PROBLEM TO SOLVE — Return all of the entries exactly, but do not include the pictures.

Stored data entries —
· · · ·

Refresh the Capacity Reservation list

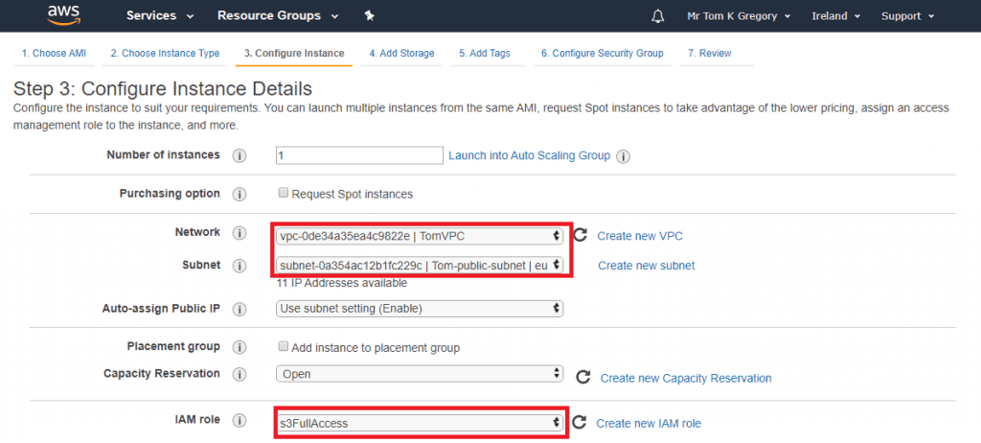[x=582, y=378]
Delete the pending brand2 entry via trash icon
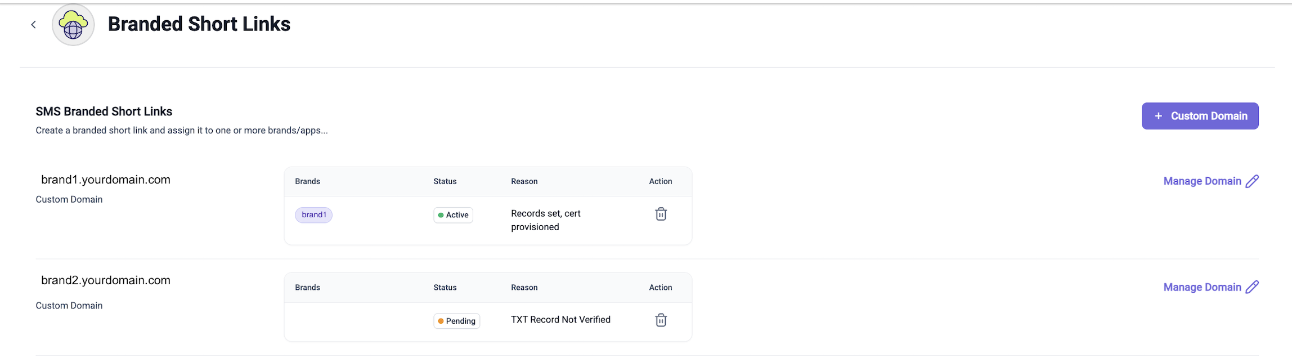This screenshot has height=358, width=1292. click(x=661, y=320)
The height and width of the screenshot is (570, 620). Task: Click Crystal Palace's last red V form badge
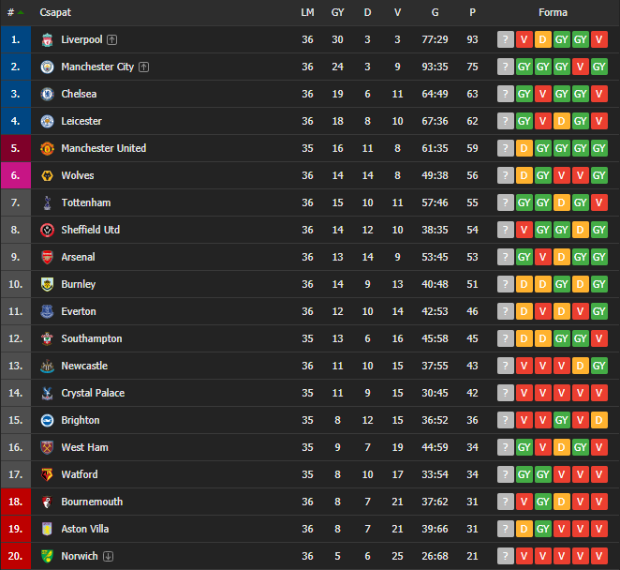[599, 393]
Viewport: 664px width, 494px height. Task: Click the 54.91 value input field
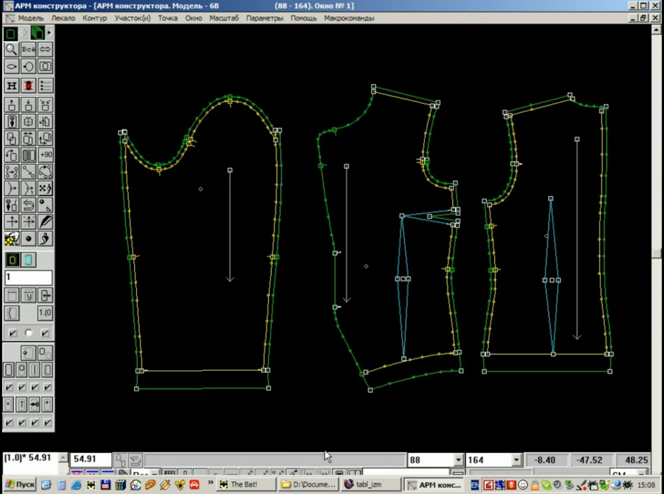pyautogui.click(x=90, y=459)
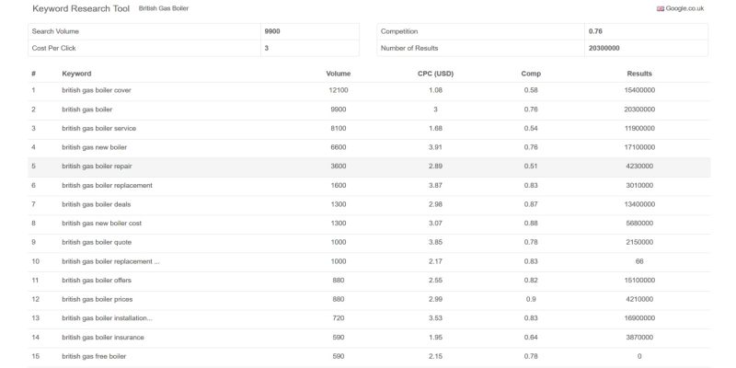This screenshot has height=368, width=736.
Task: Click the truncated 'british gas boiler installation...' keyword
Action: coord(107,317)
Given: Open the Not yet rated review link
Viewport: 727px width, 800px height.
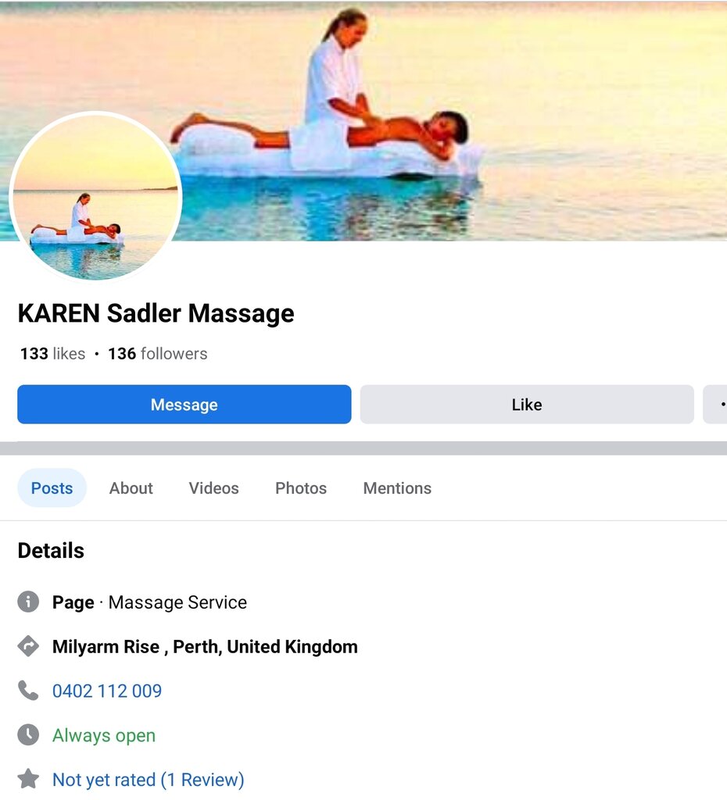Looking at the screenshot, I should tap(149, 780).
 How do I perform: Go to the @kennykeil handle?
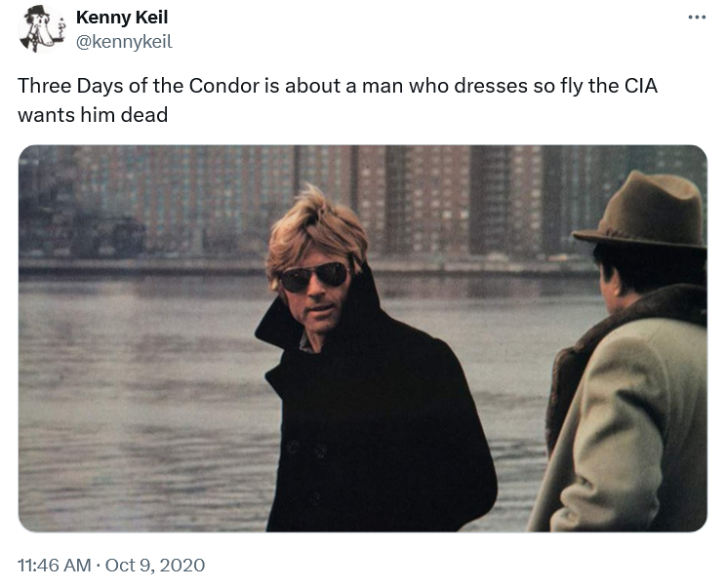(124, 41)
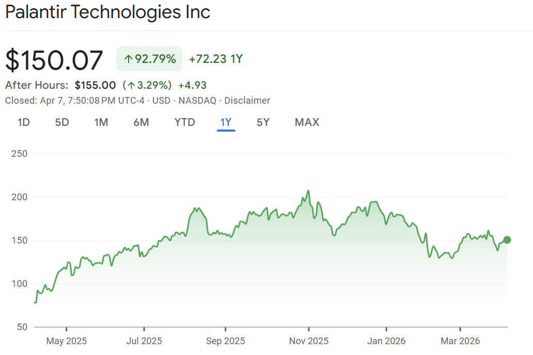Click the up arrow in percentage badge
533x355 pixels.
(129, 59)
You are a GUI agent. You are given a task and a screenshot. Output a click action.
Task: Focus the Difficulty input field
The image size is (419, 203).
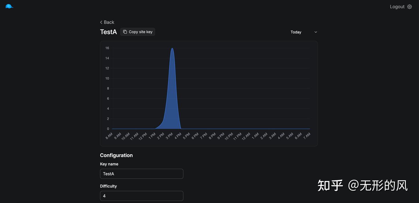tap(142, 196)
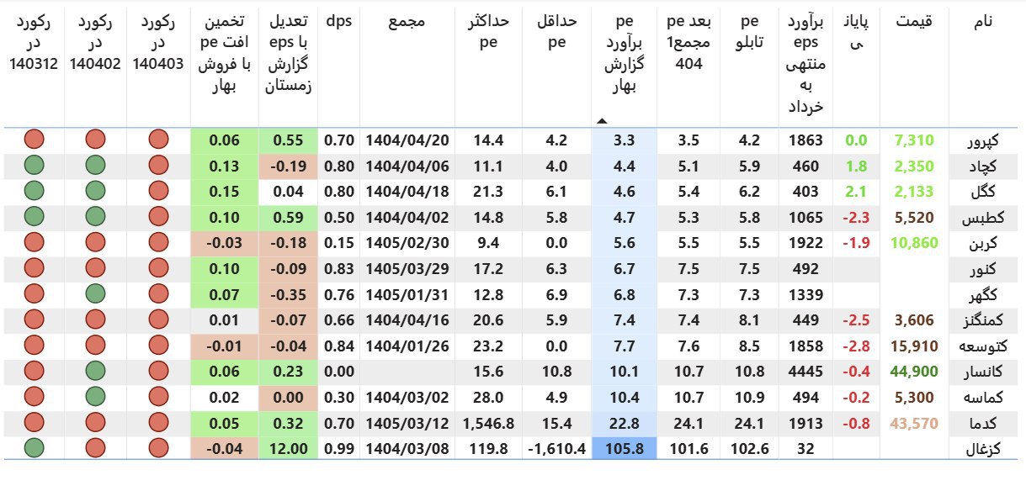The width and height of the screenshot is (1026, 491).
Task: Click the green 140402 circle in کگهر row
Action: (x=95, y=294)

· · · ·

RESPONSE FOR THIS EXERCISE —
Refresh the Capacity Reservation list

[x=582, y=378]
Delete the pending brand2 entry via trash icon
This screenshot has height=358, width=1292. click(x=661, y=320)
The height and width of the screenshot is (570, 620). Task: Click Crystal Palace's last red V form badge
[599, 393]
Viewport: 664px width, 494px height. Task: Click the 54.91 value input field
pyautogui.click(x=90, y=459)
This screenshot has height=368, width=736.
Task: Click the truncated 'british gas boiler installation...' keyword
Action: coord(107,317)
Given: Open the Not yet rated review link
Viewport: 727px width, 800px height.
Looking at the screenshot, I should tap(149, 780).
 How do I perform: Go to the @kennykeil handle?
(124, 41)
Click the up arrow in percentage badge
533x355 pixels.
(129, 59)
You are a GUI agent. You are given a task and a screenshot. Output a click action.
Task: Focus the Difficulty input field
The image size is (419, 203).
tap(142, 196)
The width and height of the screenshot is (1026, 491).
Task: Click the green 140402 circle in کگهر row
Action: (x=95, y=294)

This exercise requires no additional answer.